EXERCISE DIRECTIONS — Pictures are to be left out, but please repeat each record exactly.

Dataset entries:
'''

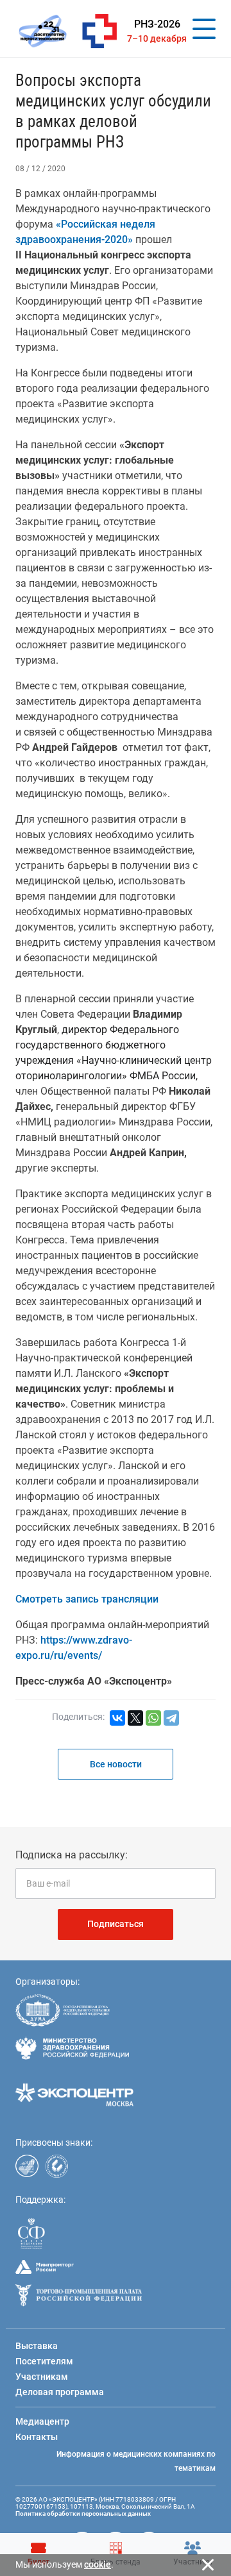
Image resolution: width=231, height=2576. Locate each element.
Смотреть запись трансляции (86, 1599)
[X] (135, 1718)
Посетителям (44, 2361)
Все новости (116, 1764)
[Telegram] (171, 1718)
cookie (97, 2564)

'''

EXERCISE OUTPUT —
Image resolution: width=231, height=2576. Locate each element.
Смотреть запись трансляции (86, 1599)
[X] (135, 1718)
Посетителям (44, 2361)
Все новости (116, 1764)
[Telegram] (171, 1718)
cookie (97, 2564)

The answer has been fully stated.